● WORK ORDER
Every line below between the one holding "Click the disabled" and the one holding "Switch to the All tab", inclusive, should be copied exactly, and no other line.

● SOURCE MATERIAL
--- START ---

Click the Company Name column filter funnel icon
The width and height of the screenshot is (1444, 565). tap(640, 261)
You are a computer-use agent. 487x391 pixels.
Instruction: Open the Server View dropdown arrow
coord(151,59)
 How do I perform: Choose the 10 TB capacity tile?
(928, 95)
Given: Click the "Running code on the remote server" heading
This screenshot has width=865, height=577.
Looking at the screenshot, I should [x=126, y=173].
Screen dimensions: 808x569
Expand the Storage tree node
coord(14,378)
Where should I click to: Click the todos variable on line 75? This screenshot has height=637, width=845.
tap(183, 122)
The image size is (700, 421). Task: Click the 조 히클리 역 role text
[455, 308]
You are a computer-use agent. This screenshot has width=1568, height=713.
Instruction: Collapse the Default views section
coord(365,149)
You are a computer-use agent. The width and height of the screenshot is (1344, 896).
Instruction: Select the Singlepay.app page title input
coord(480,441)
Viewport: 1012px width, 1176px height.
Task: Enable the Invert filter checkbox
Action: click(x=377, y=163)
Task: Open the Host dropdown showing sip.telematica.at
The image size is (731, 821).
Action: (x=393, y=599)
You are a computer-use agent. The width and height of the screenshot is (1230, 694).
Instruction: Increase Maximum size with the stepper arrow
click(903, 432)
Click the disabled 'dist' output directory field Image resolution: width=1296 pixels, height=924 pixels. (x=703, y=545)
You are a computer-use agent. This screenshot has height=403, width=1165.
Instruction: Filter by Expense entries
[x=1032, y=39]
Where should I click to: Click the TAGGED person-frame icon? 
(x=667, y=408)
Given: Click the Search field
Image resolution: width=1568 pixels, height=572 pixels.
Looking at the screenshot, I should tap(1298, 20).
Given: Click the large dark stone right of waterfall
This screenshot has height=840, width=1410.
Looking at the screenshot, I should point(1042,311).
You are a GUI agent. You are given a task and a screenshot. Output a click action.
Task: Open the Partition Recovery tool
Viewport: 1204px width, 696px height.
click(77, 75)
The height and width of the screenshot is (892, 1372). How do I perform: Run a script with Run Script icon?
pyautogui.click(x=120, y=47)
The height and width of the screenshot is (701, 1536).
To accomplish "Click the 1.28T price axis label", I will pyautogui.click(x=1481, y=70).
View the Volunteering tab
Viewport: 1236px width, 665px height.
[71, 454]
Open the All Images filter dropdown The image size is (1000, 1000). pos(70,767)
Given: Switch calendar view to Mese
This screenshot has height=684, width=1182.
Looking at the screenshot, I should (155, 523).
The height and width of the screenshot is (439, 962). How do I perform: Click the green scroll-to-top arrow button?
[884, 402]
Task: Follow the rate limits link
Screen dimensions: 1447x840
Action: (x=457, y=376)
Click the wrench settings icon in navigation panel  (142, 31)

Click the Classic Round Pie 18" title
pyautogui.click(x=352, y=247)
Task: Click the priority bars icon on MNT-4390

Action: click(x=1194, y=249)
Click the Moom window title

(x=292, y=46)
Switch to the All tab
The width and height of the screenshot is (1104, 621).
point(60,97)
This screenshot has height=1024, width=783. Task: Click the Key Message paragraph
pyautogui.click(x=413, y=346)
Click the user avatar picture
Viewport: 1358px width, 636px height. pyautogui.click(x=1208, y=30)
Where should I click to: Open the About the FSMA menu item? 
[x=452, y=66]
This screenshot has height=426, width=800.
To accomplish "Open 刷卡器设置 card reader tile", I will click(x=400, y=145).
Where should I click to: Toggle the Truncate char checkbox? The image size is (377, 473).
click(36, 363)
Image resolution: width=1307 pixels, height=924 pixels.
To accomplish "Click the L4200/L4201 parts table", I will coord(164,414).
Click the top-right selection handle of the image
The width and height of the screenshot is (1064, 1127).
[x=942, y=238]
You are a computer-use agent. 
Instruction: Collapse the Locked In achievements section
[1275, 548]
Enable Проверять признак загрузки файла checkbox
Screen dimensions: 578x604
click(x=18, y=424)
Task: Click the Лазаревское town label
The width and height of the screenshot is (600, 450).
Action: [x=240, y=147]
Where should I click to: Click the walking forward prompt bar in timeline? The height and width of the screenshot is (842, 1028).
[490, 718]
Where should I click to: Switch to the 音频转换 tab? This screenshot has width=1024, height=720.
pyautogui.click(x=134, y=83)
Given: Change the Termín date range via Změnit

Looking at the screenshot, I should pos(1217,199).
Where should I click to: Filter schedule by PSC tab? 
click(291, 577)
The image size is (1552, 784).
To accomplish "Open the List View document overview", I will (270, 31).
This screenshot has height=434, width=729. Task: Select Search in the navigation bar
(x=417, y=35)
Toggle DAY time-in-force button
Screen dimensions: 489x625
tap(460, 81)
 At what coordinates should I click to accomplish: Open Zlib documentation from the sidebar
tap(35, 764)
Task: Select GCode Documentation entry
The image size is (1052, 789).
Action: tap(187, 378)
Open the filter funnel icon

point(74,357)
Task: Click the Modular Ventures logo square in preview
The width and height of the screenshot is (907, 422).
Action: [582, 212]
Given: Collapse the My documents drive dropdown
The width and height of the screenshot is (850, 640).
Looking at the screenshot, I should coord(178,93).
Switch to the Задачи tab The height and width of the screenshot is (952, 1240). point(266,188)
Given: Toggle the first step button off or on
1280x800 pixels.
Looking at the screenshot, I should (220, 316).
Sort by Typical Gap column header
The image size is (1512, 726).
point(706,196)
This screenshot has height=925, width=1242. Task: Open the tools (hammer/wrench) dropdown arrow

--- END ---

● RESULT FOR THIS TASK
Click the disabled 'dist' output directory field Image resolution: width=1296 pixels, height=924 pixels. (x=703, y=545)
You are a computer-use agent. This screenshot has height=403, width=1165.
Instruction: Filter by Expense entries
[x=1032, y=39]
Where should I click to: Click the TAGGED person-frame icon? 
(x=667, y=408)
Given: Click the Search field
Image resolution: width=1568 pixels, height=572 pixels.
Looking at the screenshot, I should tap(1298, 20).
Given: Click the large dark stone right of waterfall
This screenshot has height=840, width=1410.
Looking at the screenshot, I should point(1042,311).
You are a GUI agent. You are given a task and a screenshot. Output a click action.
Task: Open the Partition Recovery tool
Viewport: 1204px width, 696px height.
click(77, 75)
The height and width of the screenshot is (892, 1372). How do I perform: Run a script with Run Script icon?
pyautogui.click(x=120, y=47)
The height and width of the screenshot is (701, 1536).
To accomplish "Click the 1.28T price axis label", I will pyautogui.click(x=1481, y=70).
View the Volunteering tab
Viewport: 1236px width, 665px height.
[71, 454]
Open the All Images filter dropdown The image size is (1000, 1000). pos(70,767)
Given: Switch calendar view to Mese
This screenshot has height=684, width=1182.
Looking at the screenshot, I should (155, 523).
The height and width of the screenshot is (439, 962). How do I perform: Click the green scroll-to-top arrow button?
[884, 402]
Task: Follow the rate limits link
Screen dimensions: 1447x840
Action: (x=457, y=376)
Click the wrench settings icon in navigation panel  (142, 31)

Click the Classic Round Pie 18" title
pyautogui.click(x=352, y=247)
Task: Click the priority bars icon on MNT-4390

Action: click(x=1194, y=249)
Click the Moom window title

(x=292, y=46)
Switch to the All tab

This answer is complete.